Rodoviária do Rio de Janeiro

Na manhã depois do último dia juntamos algumas pessoas que iriam para o Rio e alugamos uma van. Descendo na rodoviária fui comprar a passagem para Paraty, pensando que chegaria lá no final da tarde. Perguntei para um colega do rio se a viagem era de umas 2 horas e ele me respondeu rindo que na verdade eram umas cinco horas, que embora parecesse perto eu só chegaria no final do dia. Embarquei as 14hs para chegar perto das 19hs, em parte do caminho sentei ao lado de um inglês que tinha acabado de chegar ao Brasil e ajudei ele com mais informações sobre nossas terras tupiniquins. Chegando em Paraty tudo o que eu queria era uma praia e um hambúrguer, mas isso fica para o próximo post.

Usina nuclear de Angra dos Reis vista da estrada


sexta-feira, 3 de janeiro de 2014

Planejamento


É um pouco difícil falar desses planos por que na verdade nunca passaram de rascunhos. Parte da emoção está em em não ter rumo muito certo, por isso até agora só defini os contornos da partida.

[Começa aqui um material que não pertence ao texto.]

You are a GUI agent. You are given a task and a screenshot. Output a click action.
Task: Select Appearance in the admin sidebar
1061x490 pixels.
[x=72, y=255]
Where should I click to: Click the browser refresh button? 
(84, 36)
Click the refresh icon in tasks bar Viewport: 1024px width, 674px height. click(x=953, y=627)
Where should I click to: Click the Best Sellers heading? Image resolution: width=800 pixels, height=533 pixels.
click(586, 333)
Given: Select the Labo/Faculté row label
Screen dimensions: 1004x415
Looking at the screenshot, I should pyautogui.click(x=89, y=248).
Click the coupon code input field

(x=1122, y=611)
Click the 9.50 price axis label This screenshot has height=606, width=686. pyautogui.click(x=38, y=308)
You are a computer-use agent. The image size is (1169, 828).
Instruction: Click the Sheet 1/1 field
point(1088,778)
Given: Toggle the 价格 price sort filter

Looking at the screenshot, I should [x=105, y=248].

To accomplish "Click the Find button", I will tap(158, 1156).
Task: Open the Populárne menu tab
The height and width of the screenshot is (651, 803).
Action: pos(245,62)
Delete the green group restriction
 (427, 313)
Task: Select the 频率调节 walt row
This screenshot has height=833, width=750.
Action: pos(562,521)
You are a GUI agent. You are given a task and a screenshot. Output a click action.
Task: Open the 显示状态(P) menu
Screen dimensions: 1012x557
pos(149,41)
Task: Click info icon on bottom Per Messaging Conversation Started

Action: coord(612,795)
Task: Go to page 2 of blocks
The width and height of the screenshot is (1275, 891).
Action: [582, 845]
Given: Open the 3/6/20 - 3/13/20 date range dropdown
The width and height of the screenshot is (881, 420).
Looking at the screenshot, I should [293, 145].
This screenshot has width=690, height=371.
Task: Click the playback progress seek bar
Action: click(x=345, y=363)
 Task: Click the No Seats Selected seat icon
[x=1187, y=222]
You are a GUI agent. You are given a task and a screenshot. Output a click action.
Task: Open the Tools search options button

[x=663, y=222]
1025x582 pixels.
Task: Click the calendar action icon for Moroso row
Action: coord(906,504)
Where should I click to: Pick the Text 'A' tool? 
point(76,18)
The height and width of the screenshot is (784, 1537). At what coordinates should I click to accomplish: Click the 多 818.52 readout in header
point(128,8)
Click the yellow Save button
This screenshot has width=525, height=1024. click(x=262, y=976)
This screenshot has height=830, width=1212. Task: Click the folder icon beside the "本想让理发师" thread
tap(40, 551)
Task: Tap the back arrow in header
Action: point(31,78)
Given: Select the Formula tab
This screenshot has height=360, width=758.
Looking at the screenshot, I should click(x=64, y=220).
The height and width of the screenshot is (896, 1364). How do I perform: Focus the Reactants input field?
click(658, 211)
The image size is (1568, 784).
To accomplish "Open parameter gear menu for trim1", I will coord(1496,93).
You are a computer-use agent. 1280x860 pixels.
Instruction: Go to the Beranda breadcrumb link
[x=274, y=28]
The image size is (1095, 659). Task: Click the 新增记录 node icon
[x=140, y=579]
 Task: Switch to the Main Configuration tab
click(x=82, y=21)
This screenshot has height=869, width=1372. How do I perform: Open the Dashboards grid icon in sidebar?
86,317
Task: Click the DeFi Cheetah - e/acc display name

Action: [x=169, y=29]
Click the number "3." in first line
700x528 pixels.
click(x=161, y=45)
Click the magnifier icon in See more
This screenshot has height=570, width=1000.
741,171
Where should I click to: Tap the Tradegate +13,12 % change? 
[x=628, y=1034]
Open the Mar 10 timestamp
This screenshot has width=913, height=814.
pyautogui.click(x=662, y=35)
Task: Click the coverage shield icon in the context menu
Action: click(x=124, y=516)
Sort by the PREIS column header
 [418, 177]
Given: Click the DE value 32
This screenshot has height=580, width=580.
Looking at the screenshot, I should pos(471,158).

Tudo começa dia 08/01/2014. Antes de planejar essa viagem já havia agendado um retiro de meditação vipassana para essa época, que depois resolvi emendar com mais alguns destinos até que tudo se tornou uma bola de neve e eu já estava pensando em visitar Machu Picchu. Para quem não conhece meditação vipassana há mais informações aqui. Alguns amigos meus já fizeram esse retiro antes e me recomendaram imensamente, e não pude pensar em uma maneira melhor de deixar tanta coisa para traz e fazer um recomeço, do que sentando em meditação por alguns dias.


Passagem comprada!


Saindo do retiro dia 18/01 planejo ir a Paraty, uma cidade que estou esperando conhecer há muito tempo, depois São Paulo (por questões burocráticas) e enfim Buenos Aires!

Esperava arranjar algum emprego temporário em BA*, mas não consegui nada definido até agora. De qualquer maneira aproveitarei algum tempo em BA para planejar meu rumo a partir daí, conversar com argentinos e outros turistas pode me dar mais perspectivas de aonde ir. Uma das possibilidades é pegar a famosa 'Rota 40', uma estrada que corta quase toda a extensão da Argentina desde o noroeste até o extremo sul na Terra do Fogo. Há também destinos no Chile e outros países à frente, mas por enquanto vou manter a expectativa.


*Buenos Aires

sexta-feira, 6 de dezembro de 2013

"Wanderlust"



Para quem já sentiu uma vontade estranha e inexplicável de sair viajando, saiba que existe uma palavra para isso: "Wanderlust". Duvida? Olha a definição na Wikipédia.